There’s not much plot here. After a creepy flashback prologue set in the 1950s, widower Ed Harley (Lance Henriksen) runs a ramshackle general store out in the dusty country where he lives with his young son Billy (Matthew Hurley) and does business with outcast mountain people who bathe twice a year. When he steps out to run an errand, Billy wanders out into a nearby field after his dog, where he’s accidentally killed in a hit-and-run dirt bike accident. With memories of a harrowing evening of his youth playing in his mind, Ed seeks out the hinterlanders and asks for directions to the nearest witch doctor, a crinkly old woman named Haggis (Florence Schauffer). Carrying his dead son to the wizened old crone, he requests that she work her arcane magic on the boy. She can’t resurrect Billy from the dead, but she offers Mr. Harley the next best thing. Instead of getting his son back, she’ll sic a demon on those murderous punks. Exhuming a corpse from an unmarked mountain grave, Ed brings it to the witch’s cottage, where she supplies it with blood from both father and son. The rotted corpse regenerates and rises as the spindly, Xenomorphesque demon known as Pumpkinhead.

The Old Witch Haggis

Meanwhile, huddled up in a small cabin, the raucous city folk who killed Billy contemplate their situation. Joel (John D’Aquino), who has a similar rap on his permanent record, will not allow the others to help in any way. They argue and suggest courses of action until Pumpkinhead arrives and begins slaying them one by one.
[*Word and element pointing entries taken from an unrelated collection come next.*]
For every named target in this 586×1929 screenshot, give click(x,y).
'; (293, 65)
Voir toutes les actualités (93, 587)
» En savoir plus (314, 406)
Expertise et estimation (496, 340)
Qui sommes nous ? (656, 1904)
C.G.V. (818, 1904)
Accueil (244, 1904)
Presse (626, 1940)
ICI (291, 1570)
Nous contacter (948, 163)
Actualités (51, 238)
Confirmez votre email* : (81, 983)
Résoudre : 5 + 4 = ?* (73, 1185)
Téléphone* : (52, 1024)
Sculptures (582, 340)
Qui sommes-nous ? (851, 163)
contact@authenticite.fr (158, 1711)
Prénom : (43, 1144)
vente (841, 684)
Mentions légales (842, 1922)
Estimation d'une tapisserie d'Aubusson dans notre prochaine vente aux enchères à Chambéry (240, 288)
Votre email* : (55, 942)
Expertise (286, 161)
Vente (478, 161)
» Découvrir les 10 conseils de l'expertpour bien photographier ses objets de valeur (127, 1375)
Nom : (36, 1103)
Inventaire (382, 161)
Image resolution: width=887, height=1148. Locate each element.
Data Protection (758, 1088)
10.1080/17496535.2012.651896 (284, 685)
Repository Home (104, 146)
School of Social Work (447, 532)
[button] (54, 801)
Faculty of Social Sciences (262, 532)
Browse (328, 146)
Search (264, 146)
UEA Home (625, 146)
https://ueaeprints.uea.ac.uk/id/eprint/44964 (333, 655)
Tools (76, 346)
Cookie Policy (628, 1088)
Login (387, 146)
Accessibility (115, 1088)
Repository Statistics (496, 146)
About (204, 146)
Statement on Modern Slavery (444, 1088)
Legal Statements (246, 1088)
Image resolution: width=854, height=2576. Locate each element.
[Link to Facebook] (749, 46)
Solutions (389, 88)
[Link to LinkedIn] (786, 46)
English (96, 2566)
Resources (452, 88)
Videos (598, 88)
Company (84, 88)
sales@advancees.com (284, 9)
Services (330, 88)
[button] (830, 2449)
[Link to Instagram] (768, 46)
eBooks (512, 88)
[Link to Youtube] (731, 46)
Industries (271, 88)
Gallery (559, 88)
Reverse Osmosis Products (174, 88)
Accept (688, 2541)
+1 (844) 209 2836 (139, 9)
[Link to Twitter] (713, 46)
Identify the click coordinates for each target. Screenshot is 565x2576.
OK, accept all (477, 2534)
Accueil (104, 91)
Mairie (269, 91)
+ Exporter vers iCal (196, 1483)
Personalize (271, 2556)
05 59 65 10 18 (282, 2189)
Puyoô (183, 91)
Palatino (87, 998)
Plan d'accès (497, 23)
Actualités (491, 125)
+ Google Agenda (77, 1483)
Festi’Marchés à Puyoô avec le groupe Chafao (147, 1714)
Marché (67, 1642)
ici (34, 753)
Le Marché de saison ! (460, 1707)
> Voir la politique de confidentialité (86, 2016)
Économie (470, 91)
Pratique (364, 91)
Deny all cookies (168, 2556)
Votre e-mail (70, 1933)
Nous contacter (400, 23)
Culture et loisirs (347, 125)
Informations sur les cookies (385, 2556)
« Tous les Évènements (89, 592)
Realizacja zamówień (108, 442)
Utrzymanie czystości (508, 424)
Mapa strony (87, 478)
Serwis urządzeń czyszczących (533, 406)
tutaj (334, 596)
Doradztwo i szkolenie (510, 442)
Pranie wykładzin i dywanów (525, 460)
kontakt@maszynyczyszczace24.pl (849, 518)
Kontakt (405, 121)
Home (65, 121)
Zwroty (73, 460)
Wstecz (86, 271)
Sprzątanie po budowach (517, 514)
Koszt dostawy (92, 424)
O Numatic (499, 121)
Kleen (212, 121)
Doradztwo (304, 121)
There are some truly graphic deaths that live up Winston’s reputation for effects, including a man being lifted off his feet by a stab through the abdomen with the barrel of a rifle and a face smashed through a window. Through the use of flashbacks, half-remembered anecdotes, and rumor, a folkland fable is built up around the backwoods demon, drawing out various rules and structures regarding who Pumpkinhead will kill and whether or not it is okay to come to the aid of those who are “marked.” More and more people fall victim to Pumpkinhead, and although this may be the revenge that Ed sought, he now faces an unintended side effect, namely, each time Pumpkinhead kills, Ed is overcome by visions of the slain person’s pain and suffering.

A decent B grade horror flick, Pumpkinhead scores most of its points in its creative realization of its titular hellspawn. Buoyed by competent lighting, a rustic soundtrack, and solid sound effects, the centerpiece of the film is the terrifying costume worn by effects artist Tom Woodruff Jr. Make-up, prosthetics, and viscera abound, as the lanky, lumbering fiend goes about his mission of death. Although it suffers from poor acting (aside from industry veteran Henricksen) and a faceless quality to its victims, Pumpkinhead is a worthwhile curio for genre fans or those interested in stellar effects work.